The picture becomes momentarily central about two-thirds of the way through the film when the couple hears a noise upstairs. Running fearfully to investigate, Katie calls out, “Our photograph!” and points out to Micah (Micah Sloat) that it has mysteriously cracked, with long scratches dragging down his face. As Micah’s camera zooms in on the picture, it becomes clear that it’s actually not a picture of Katie. Why? Why make the point that it is supposed to be a photograph of Katie and Micah and then have the woman in the picture look really nothing like Katie? Why put the picture in the camera’s frame, linger on it, have Katie and Micah talk about it? Why draw attention to what is not a picture of Katie?
I’m not sure I have the answer, but I can offer one possible interpretation, since I’m going to presume that Oren Peli made a deliberate choice here and that the choice has meaning.
The fact that this photography of Katie is not of Katie heightens the fact that the film in general, erodes the very idea that we have a distinct, stable, persistent “self.” Demonic possession, in fact, serves as a metaphor for the way in which we all contain something impersonal underneath the personal (what we think of as our “self”). Indeed, horror films consistently trade in depicting this “impersonal” part of the self—the part of the self that escapes the “I.” I can actually think of no better phrase to express this idea than the words Marty (Fran Kranz) utters in The Cabin in the Woods (Drew Goddard, 2012): “We are not who we are.” We are indeed not what we “think” (or remember) we are. We are always also something else.

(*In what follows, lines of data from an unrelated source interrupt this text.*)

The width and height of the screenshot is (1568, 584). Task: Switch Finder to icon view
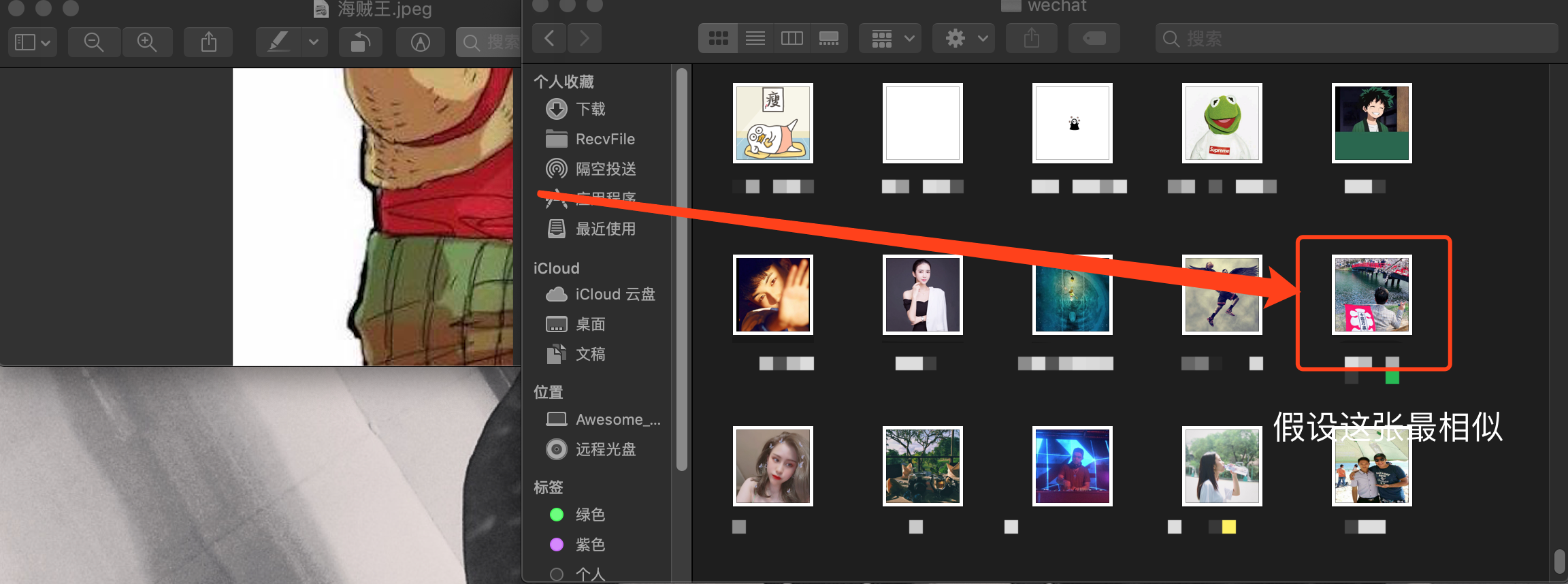tap(719, 38)
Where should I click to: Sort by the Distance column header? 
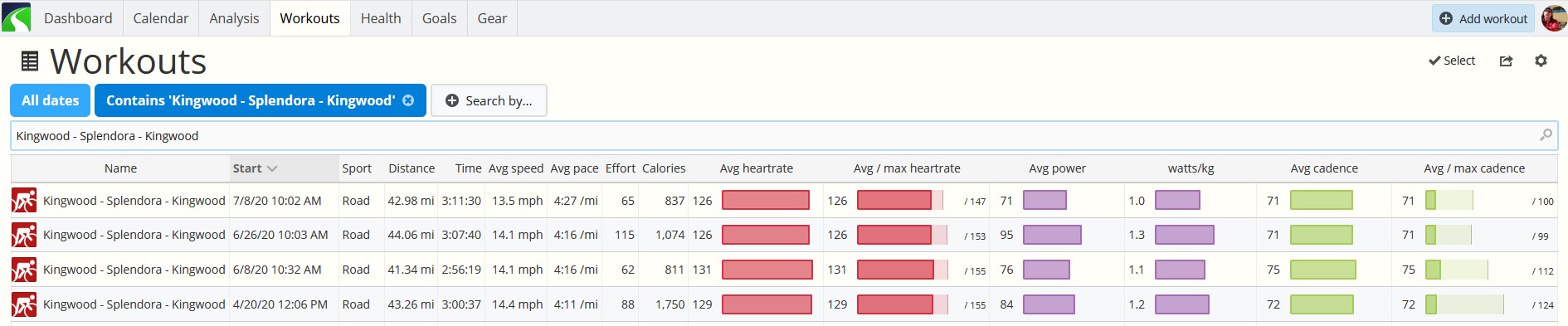pos(411,168)
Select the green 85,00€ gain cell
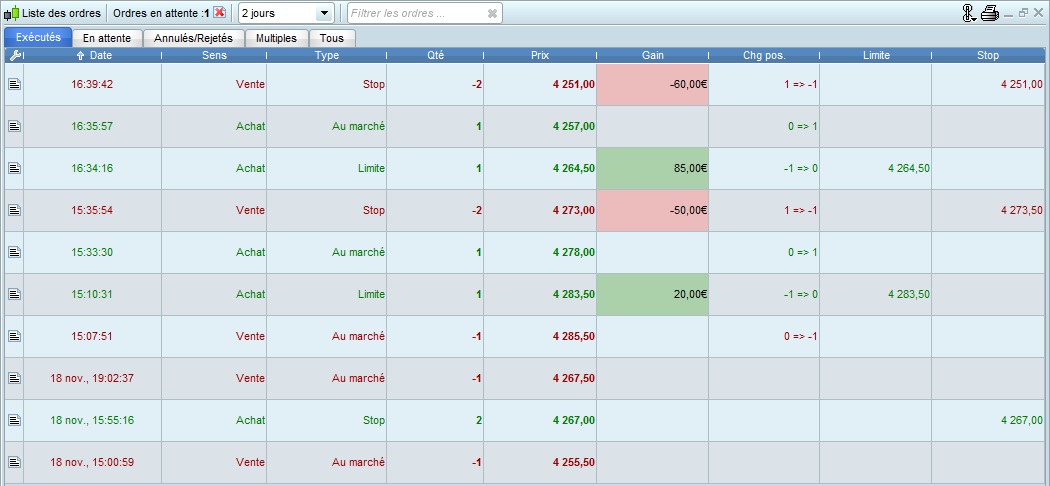 point(652,169)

This idea is dramatized in Paranormal Activity through demonic possession: when she’s possessed, Katie does things “she” would never do. Not least, she kills her boyfriend, Micah. But, obviously, it’s not “Katie” that does this. Before she was possessed by a demon, though, we see Katie do more mundane things (things we all do) that demonstrate she’s something more (other) than what she “thinks” she is. She gets up in the middle of the night and stands by the bed, for instance, and, at one point, she walks downstairs, sits on the porch outside and refuses to come in when Micah asks her too. The next morning Katie has no memory of what she did, and she has to see it (to know it) on the video Micah recorded. Watching her actions from the night before, Katie persists in saying she has no memory of them, and she talks of herself in the third person—talking of what “she” did, not what “I” did, thus marking how the woman who walked in her sleep, the woman on the video, is in some real way, not her. Like the strange woman in the photograph, the woman on film is someone or something other than “Katie.”

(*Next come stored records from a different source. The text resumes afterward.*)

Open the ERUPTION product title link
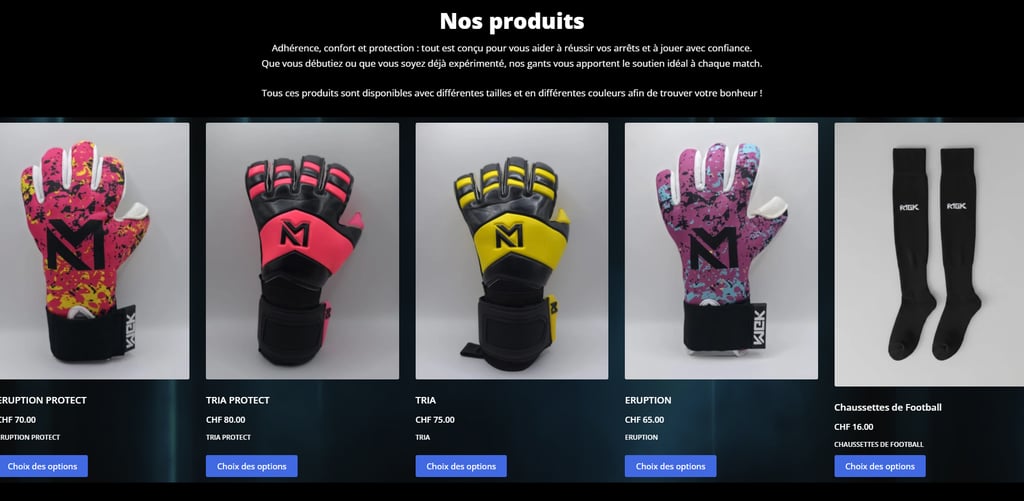Viewport: 1024px width, 501px height. pyautogui.click(x=648, y=400)
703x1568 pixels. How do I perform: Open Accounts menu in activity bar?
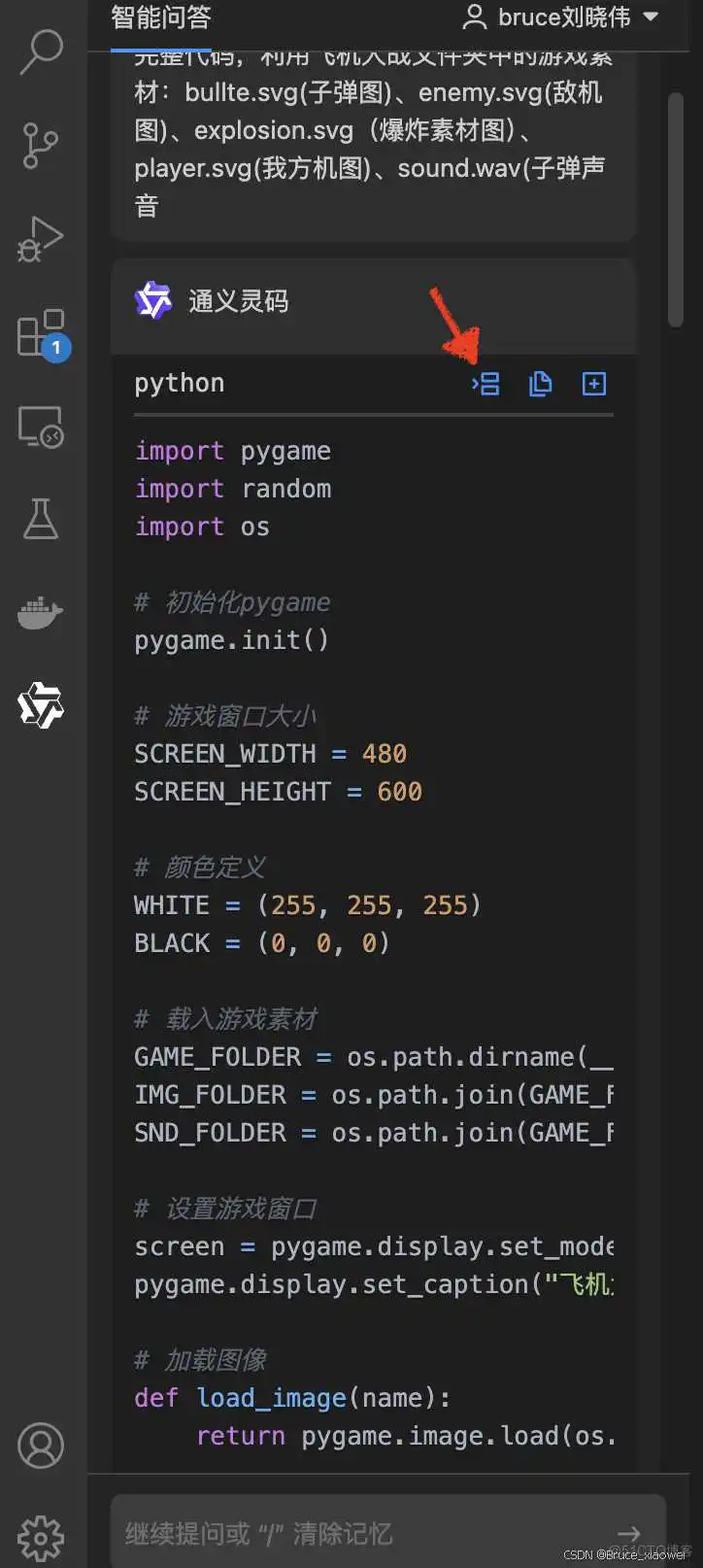(x=41, y=1446)
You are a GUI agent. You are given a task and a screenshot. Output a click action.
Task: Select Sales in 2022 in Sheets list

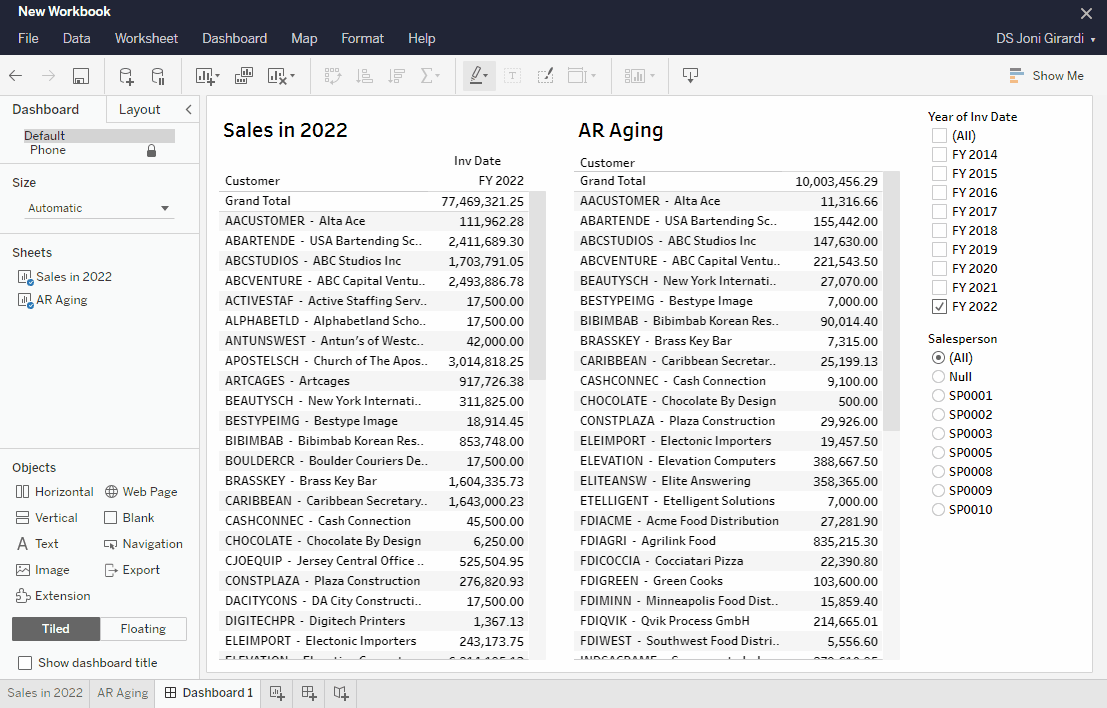tap(73, 277)
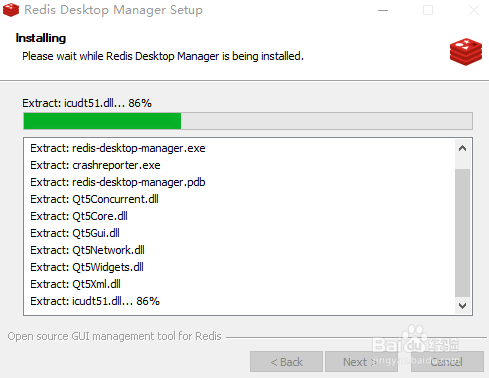Select the Qt5Core.dll log entry

[79, 216]
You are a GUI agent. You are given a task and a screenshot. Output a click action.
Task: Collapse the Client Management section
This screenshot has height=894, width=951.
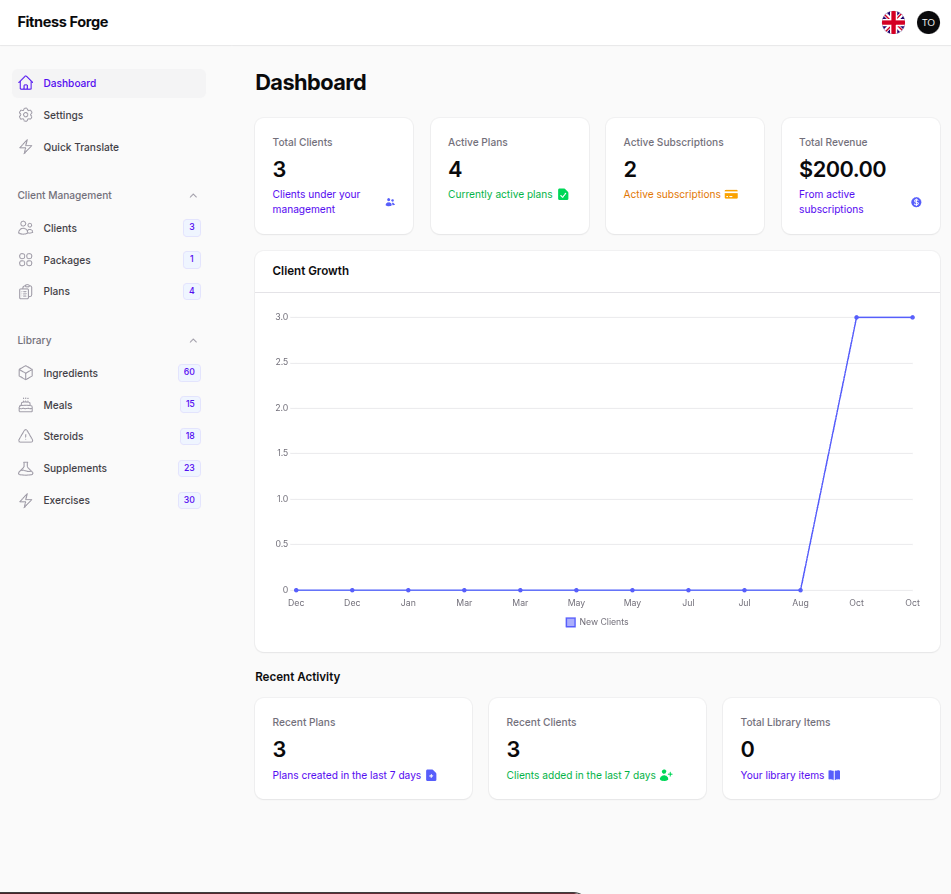coord(192,195)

Another picture of Katie appears in the film, this time of Katie when she was a girl. Katie recognizes this picture—she says it’s her—but it doesn’t look like her (it’s a child) and Katie is also stunned by its appearance because she insists to Micah that all photographs of her were destroyed in a family fire. This photograph of Katie, then, like the one that hangs in the hallway, is an impossible picture. Like that photograph, it both is and is not Katie. Significantly, in Paranormal Activity 2, Katie’s step-niece doesn’t recognize the picture as Katie, thinking it is instead Katie’s sister, Kristi (Sprague Grayden).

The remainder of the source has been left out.